FICTION
Alone
Beverley Farmer
Giramondo, $29.95
A reissued novel set in the 1950s reminds the reader how hard it was to be queer in Australia then, and enables us to reflect on not only how writing has changed, but how the world has changed.
Giramondo have republished Beverley Farmer’s first novel six years after her death. The award-winning writer was the author of four collections of short stories – she won the NSW Premier’s Award for Fiction for Milk. She was long listed for the Stella Prize for her last work of short fiction, This Is Water, in 2018, and received the Patrick White Award for her contribution to Australian literature.

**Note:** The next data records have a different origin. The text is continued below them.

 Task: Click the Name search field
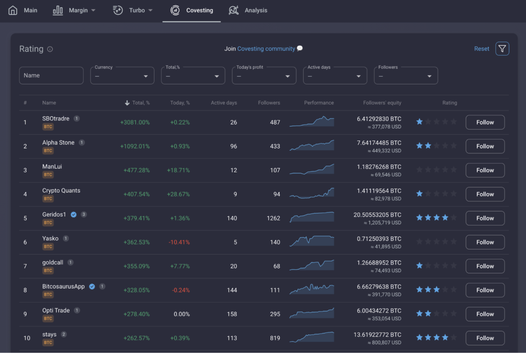[x=51, y=75]
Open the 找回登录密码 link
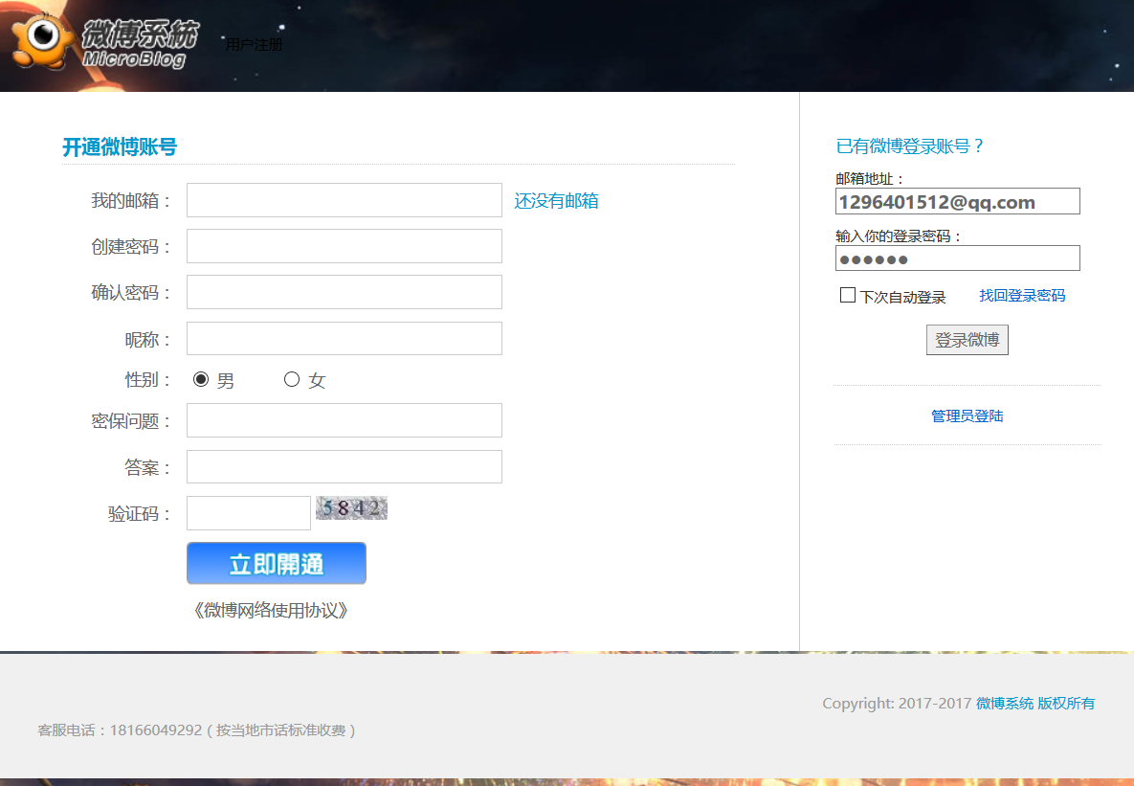 tap(1022, 295)
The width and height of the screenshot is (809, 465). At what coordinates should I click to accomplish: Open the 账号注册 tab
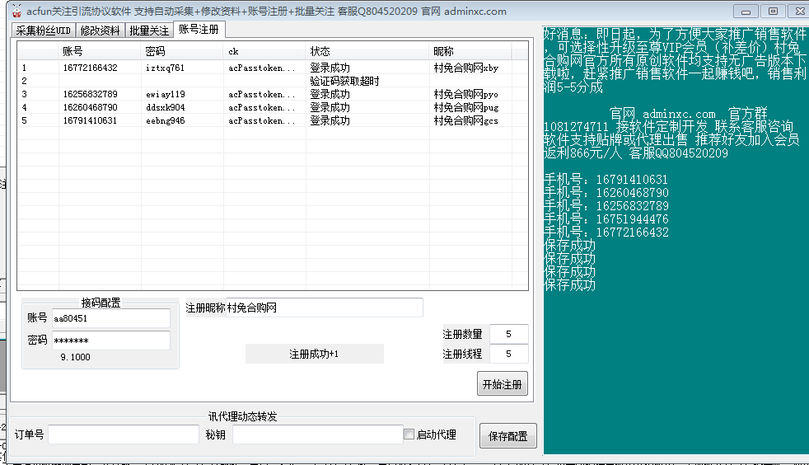pos(199,30)
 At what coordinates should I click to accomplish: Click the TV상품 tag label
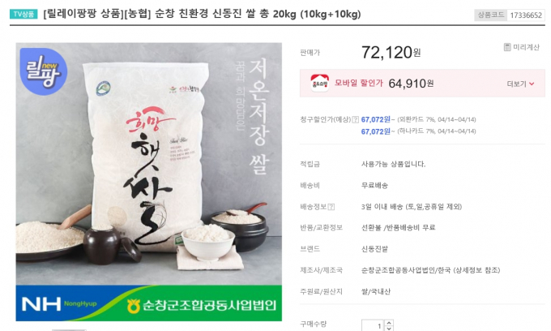coord(23,14)
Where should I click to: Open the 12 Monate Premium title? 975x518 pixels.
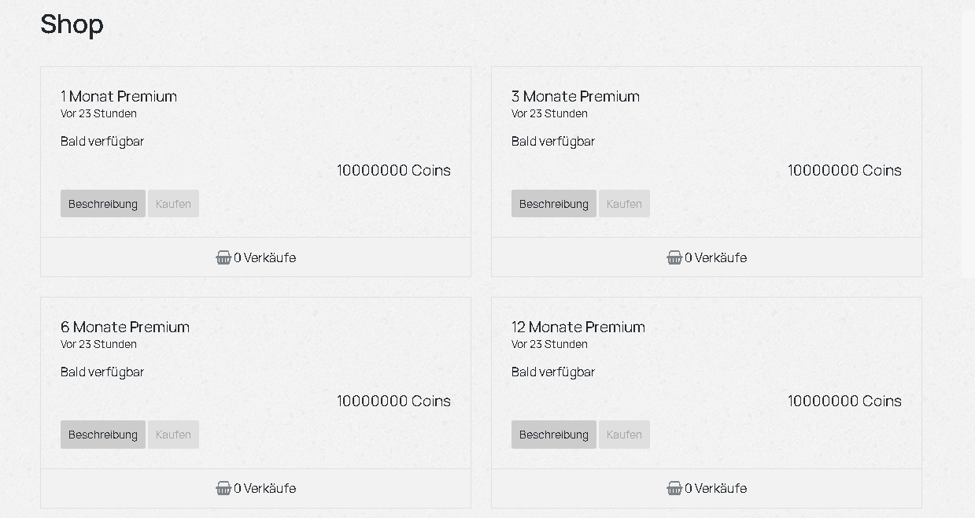coord(578,327)
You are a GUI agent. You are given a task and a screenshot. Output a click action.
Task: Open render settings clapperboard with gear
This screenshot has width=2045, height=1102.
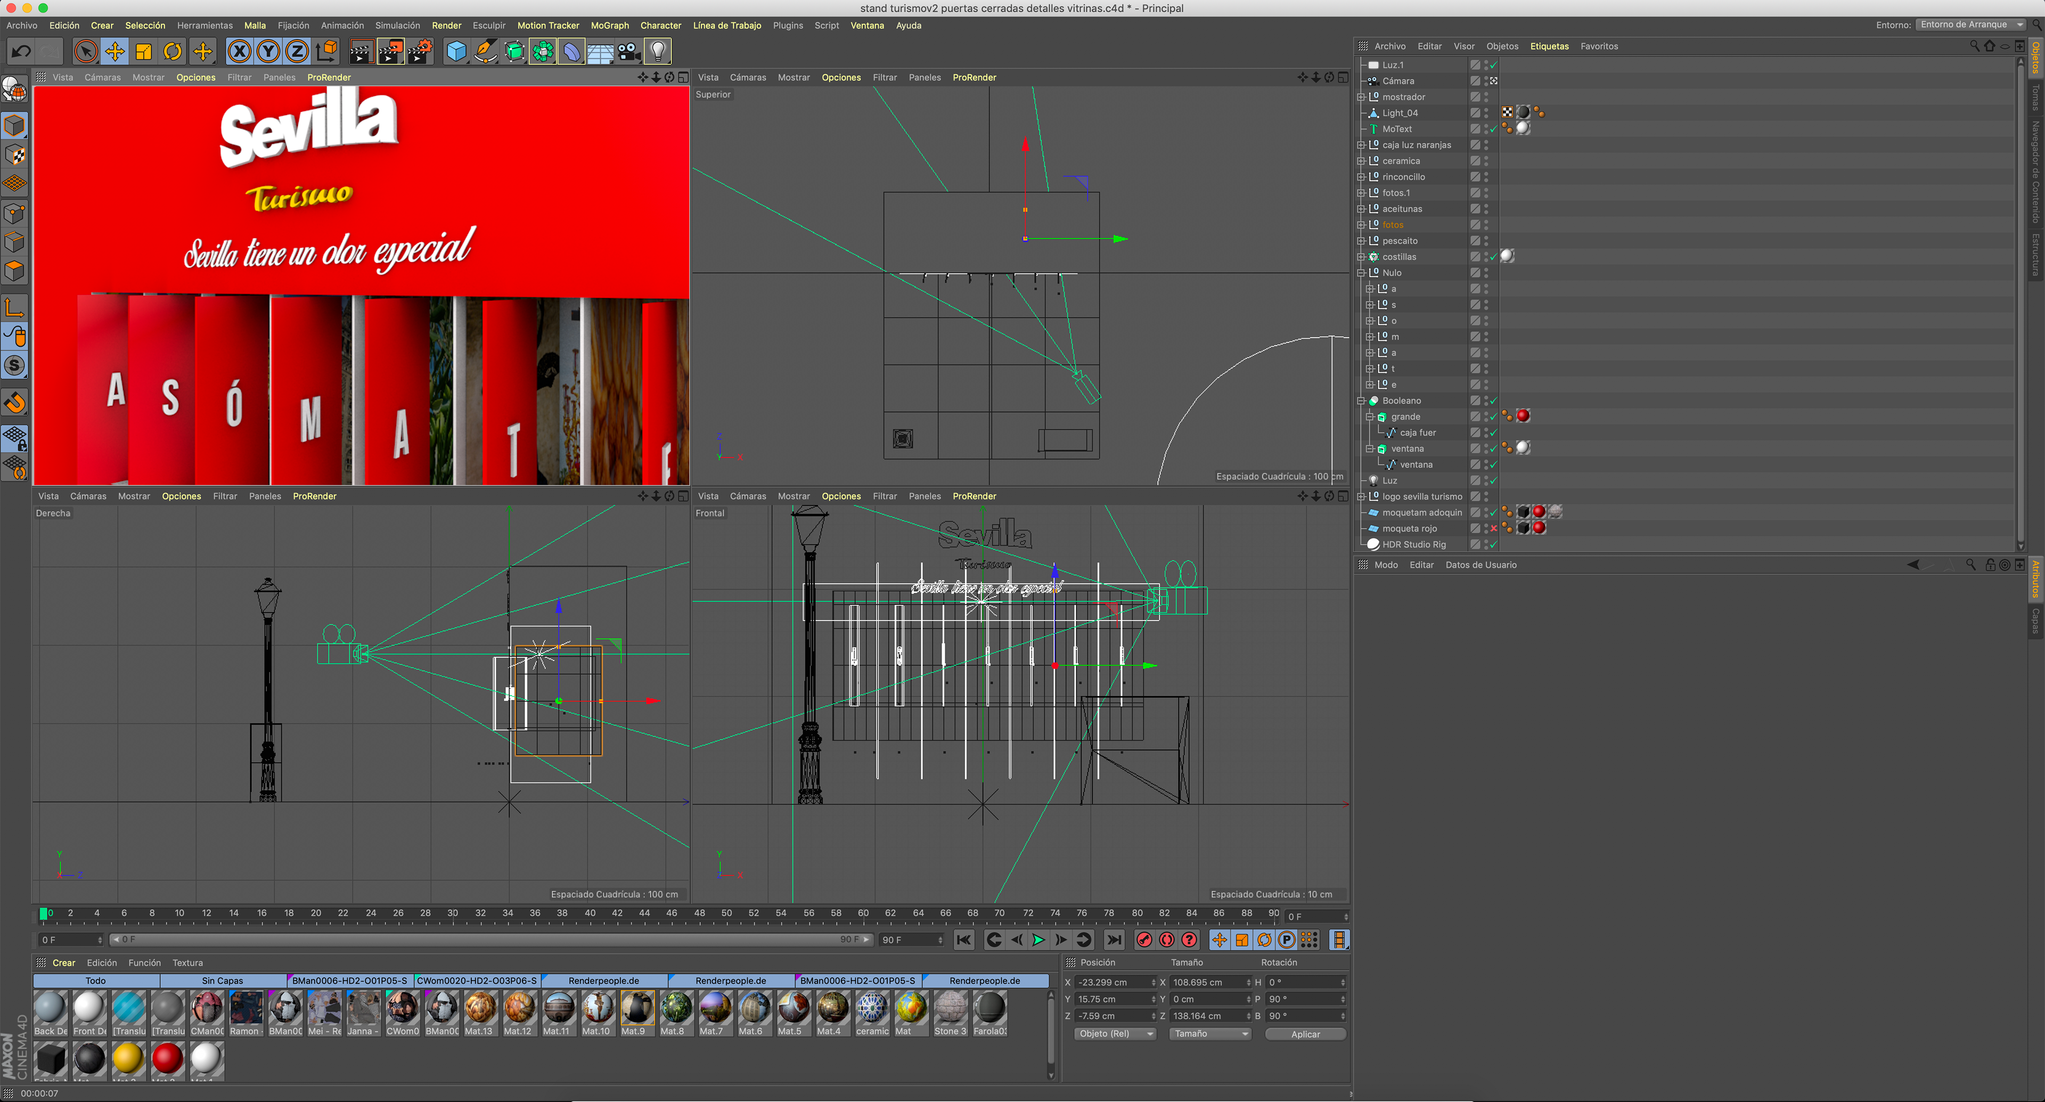tap(420, 52)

Her kinship with modern-day writers includes the eagle-eyed poet and novelist Josephine Rowe, who has written: “Farmer’s expansive curiosity and regard for microcosmic significance sharpen a reader’s attention to all things lived, dreamed, and observed”. It is this clear attention that is a recurring character across Farmer’s books, in which she describes settings and people with piercing detail. One description of being on a Melbourne tram describes “the brick fortress of the brewery, where billows of stream hiss out through the grids of street drains. The red city baths. The doomed library, closed today, the black boards of its portico all gone to roost, squats over its dim lawns.”
Farmer’s fiction yields a strong sense of place, both geographical and emotional. The emotional context of Farmer’s 1980 novel is especially moving. The story tells of a young woman, living alone in a rented apartment, who is trying to become a writer, but is given a modern plot twist when it transpires this woman is nursing a broken heart about another young woman, who has left her, but whom she loves. The resonances with books such as Patricia Highsmith’s The Price of Salt are unmistakable. As the young woman mourns her lost love, despondently reads the modernist classics, and tragically flirts with sex work to support herself, the oppressive idea of homosexuality as vice shadows the novel.

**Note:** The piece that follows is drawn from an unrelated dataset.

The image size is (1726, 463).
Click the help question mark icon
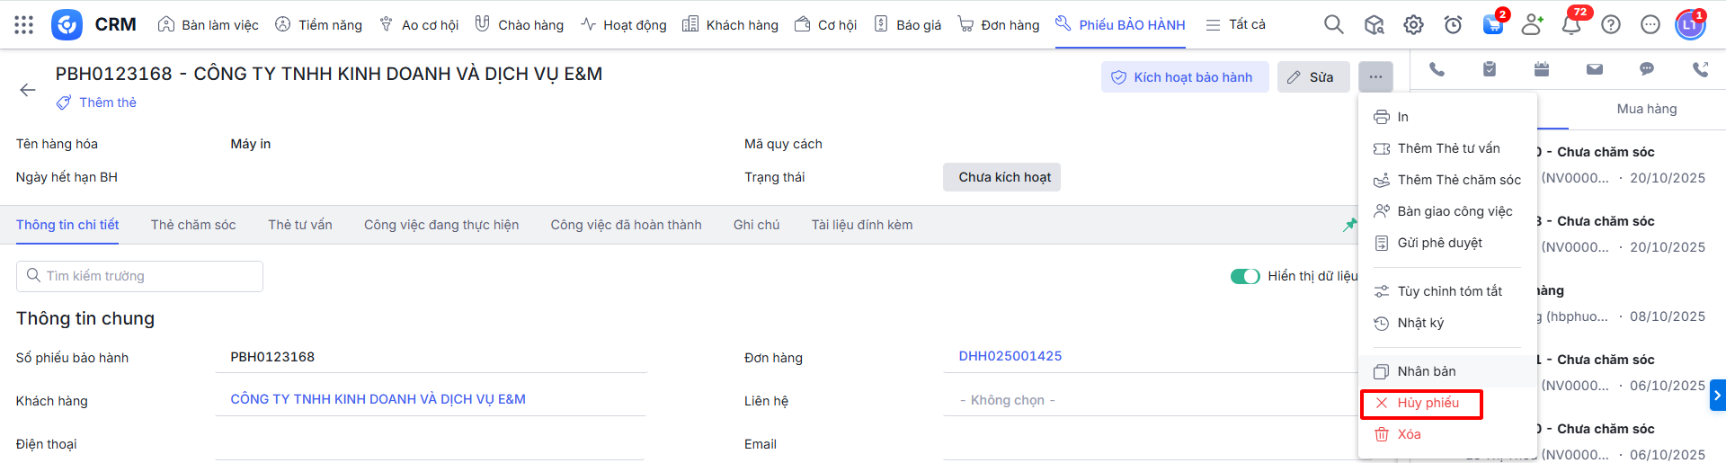[x=1611, y=24]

The poignancy of the emotional experience lets it stand as a meaningful dissent to the idea that homosexuality was criminal or an illness, interpretations that were current when Farmer wrote the novel. Instead, Alone functions as a critique of societies that would isolate queer people and pathologise selective sexual impulse.
A touching conversation between the two lovers, where they vow they would get married if it were legal, acts as a rebuke to anachronistic social conventions that oppress and occlude. The novel asks us, why is paying for sex regarded as more acceptable than being forced to hide love?
The novel’s most arresting moment comes when the protagonist carves the world “LOVE” into her chest, and its representation in the text as an illustration, along with reproductions of copperplate, stands out as ahead of its time when fiction didn’t integrate graphics along with text.